Handling exceptions in parallel Pipelines

Handling exceptions in parallel Pipelines#

In developing parallel computing support in QIIME 2, we tried to minimize the edits that are required to existing Pipelines to enable them to run in parallel. In the code we developed in the plugin tutorial, for example, the modifications we made were primarily to support the splitting and combining steps - we didn’t add anything to explicitly integrate parallel computing. There is one minor exception to this though.

If you have code that looks like the following in a Pipeline that you want to run in parallel:

try:
    result1, result2 = some_action(*args)
except SomeException:
    do.something()

You must call _result() on the return value from some_action in the try/except block:

try:
    results = some_action(*args)
    result1, result2 = results._result()
except SomeException:
    do.something()

If you do not do this, a parallel run of your Pipeline will most likely crash if SomeException is raised.

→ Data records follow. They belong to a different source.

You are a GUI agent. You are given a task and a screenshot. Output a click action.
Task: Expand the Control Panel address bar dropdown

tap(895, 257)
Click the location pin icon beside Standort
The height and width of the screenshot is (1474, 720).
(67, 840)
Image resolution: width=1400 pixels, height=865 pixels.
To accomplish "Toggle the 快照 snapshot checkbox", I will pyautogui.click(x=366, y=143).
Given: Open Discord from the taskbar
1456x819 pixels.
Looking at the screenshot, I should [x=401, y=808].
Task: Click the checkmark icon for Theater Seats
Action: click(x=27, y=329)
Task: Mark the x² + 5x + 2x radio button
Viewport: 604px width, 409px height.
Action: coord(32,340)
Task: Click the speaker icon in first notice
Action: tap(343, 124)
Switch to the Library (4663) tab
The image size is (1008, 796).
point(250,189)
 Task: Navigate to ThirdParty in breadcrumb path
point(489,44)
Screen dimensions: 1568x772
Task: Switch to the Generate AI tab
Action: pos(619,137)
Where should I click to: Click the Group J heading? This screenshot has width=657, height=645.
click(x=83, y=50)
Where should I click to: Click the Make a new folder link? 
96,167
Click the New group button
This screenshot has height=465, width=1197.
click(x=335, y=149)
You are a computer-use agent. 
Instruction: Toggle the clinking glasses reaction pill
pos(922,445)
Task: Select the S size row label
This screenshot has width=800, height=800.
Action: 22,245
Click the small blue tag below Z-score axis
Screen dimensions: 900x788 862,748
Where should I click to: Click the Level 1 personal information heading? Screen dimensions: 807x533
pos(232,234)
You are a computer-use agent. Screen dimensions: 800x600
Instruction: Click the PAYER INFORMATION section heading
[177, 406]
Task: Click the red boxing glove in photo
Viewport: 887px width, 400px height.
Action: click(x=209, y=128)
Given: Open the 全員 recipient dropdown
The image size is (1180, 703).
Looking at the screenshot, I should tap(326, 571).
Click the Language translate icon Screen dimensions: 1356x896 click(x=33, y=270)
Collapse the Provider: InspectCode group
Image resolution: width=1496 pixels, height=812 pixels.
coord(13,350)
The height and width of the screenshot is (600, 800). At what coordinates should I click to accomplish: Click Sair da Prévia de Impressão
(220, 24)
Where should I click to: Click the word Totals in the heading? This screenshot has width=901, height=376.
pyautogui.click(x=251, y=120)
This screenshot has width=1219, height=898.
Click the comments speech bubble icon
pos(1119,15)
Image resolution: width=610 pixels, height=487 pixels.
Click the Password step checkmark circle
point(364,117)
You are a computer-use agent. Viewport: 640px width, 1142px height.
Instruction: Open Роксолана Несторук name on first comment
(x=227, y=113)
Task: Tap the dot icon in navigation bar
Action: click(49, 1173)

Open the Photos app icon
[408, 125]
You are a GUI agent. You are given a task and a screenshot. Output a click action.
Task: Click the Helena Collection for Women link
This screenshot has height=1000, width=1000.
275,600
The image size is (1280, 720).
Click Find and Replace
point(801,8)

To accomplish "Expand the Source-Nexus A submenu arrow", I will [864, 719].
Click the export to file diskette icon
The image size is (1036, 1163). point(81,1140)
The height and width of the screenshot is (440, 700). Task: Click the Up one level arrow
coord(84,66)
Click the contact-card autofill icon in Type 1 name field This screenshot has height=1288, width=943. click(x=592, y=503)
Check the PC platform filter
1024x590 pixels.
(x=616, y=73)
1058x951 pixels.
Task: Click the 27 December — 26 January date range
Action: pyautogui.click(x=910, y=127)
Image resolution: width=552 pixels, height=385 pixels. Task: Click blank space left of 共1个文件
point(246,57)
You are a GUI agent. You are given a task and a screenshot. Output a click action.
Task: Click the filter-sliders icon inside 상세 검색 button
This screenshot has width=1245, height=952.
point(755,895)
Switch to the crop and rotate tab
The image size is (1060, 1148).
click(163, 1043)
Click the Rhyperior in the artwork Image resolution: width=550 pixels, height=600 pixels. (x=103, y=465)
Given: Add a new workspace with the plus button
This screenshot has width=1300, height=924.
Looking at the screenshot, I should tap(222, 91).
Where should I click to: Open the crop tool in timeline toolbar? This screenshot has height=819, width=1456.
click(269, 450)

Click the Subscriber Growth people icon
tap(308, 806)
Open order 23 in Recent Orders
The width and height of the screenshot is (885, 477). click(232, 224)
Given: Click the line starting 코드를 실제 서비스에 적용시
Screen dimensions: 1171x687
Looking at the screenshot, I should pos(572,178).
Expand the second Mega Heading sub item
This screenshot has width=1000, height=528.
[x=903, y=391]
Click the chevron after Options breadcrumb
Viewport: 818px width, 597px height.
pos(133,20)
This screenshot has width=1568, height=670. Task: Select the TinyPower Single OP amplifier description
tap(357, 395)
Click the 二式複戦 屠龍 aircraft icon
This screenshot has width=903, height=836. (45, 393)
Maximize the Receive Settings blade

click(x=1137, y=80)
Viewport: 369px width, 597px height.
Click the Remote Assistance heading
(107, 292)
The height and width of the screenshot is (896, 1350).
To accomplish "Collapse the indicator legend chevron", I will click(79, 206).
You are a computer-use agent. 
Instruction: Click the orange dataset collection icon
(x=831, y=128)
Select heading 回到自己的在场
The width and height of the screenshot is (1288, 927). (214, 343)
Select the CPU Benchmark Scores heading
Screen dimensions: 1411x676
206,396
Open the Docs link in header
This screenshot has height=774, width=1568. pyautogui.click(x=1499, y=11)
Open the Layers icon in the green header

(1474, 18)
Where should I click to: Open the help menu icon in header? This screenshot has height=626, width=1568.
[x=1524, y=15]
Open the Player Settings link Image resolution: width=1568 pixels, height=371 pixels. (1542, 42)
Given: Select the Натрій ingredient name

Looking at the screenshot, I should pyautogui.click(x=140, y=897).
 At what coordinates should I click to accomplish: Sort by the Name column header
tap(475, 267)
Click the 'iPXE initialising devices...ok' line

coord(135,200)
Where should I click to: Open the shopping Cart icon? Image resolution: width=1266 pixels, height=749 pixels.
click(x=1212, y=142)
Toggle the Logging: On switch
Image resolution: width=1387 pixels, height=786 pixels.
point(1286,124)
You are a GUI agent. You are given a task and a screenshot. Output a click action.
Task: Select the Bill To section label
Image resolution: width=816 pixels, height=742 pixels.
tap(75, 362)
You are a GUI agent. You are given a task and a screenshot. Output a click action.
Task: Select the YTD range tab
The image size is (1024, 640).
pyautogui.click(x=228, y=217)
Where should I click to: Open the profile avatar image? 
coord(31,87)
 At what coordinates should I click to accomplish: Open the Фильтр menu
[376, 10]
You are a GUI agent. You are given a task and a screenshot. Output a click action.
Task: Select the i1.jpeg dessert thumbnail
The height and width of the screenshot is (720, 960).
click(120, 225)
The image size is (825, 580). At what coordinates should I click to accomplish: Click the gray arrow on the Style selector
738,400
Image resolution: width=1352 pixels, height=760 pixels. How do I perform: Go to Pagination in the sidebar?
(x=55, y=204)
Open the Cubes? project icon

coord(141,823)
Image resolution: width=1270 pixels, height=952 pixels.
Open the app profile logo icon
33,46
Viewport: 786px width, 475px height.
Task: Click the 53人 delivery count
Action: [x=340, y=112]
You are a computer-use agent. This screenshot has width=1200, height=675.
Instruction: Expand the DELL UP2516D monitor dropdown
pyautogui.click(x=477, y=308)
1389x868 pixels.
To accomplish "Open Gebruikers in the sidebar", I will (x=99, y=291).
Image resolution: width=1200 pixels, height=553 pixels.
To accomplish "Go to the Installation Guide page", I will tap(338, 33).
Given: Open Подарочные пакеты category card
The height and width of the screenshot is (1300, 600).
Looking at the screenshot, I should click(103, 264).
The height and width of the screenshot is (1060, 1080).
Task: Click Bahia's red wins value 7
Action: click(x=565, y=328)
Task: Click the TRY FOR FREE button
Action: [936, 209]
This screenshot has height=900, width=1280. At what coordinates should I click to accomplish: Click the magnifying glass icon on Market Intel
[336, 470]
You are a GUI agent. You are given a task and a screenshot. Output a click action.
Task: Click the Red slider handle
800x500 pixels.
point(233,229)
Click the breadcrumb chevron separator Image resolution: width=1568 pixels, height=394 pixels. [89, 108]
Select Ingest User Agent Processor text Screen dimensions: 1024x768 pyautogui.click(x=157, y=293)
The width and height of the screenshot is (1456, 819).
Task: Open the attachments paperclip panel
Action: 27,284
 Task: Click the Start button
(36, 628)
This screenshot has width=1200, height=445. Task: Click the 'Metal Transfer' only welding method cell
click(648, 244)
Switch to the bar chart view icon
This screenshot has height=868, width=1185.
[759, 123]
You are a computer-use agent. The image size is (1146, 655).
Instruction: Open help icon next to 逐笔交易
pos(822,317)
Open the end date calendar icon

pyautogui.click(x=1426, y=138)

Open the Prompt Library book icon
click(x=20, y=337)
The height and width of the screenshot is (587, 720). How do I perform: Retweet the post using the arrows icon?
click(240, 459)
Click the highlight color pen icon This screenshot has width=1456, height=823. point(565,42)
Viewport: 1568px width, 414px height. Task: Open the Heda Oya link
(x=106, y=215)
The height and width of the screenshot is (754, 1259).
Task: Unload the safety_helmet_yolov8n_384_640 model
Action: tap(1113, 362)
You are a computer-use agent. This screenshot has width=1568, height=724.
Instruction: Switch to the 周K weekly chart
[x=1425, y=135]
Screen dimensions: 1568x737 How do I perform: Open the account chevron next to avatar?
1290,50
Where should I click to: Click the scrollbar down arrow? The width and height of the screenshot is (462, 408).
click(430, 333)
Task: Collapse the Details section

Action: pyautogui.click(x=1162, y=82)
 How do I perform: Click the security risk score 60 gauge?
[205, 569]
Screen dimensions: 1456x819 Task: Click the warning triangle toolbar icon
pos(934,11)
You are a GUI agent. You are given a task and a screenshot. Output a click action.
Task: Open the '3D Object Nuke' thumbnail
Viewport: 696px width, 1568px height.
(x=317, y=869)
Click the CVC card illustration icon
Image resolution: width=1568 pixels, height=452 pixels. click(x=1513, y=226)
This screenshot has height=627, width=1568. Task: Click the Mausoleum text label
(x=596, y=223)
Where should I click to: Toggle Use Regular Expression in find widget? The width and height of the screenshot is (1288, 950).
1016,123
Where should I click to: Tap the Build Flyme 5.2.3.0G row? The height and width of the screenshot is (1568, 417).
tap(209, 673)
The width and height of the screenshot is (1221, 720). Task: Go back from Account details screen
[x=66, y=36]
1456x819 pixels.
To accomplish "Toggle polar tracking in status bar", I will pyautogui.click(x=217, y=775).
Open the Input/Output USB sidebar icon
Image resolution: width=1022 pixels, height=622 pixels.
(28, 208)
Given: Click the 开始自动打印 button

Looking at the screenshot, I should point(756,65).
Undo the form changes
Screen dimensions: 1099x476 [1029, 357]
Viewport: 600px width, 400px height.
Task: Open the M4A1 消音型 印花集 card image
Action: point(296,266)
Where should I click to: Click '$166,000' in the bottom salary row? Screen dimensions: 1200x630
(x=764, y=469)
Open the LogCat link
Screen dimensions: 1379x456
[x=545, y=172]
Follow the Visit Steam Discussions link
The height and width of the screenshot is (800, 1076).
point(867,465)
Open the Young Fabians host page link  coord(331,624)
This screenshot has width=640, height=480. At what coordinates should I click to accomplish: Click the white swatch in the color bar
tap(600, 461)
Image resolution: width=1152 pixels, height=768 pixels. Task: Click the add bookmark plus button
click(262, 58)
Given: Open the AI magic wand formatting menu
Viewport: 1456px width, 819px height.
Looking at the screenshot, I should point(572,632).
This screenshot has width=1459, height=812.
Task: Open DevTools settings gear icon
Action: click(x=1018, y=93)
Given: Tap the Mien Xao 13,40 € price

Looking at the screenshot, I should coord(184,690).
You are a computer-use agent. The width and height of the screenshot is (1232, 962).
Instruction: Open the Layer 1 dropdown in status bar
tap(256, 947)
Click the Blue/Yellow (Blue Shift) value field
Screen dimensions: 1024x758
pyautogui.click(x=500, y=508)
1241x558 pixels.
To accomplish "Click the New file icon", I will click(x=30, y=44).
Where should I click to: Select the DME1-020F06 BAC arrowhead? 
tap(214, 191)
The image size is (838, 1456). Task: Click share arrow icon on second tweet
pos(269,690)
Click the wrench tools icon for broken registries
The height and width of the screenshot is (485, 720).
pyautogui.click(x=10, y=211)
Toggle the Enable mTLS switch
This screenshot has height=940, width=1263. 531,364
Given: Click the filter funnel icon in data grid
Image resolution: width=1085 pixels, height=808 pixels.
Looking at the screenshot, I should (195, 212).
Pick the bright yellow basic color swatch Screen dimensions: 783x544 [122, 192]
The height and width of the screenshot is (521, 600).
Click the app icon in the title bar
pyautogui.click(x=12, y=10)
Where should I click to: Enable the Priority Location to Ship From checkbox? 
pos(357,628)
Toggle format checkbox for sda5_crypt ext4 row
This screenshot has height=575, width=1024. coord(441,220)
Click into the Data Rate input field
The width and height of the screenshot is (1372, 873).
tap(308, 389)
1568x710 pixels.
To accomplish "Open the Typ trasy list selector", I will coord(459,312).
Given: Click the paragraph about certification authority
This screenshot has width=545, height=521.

The reason for this is that when the Pipeline is run in parallel, the return value from some_action will be a Future that will eventually resolve into your actual results when the parallel processes complete. Calling ._result() blocks the main thread and waits for results before proceeding from the try/except block.

If you do not call _result() in the try block, the Future will most likely resolve into results after the main Python thread has exited the try/except block. This will lead to the exception not being caught, because it is now actually being raised outside of the try/except.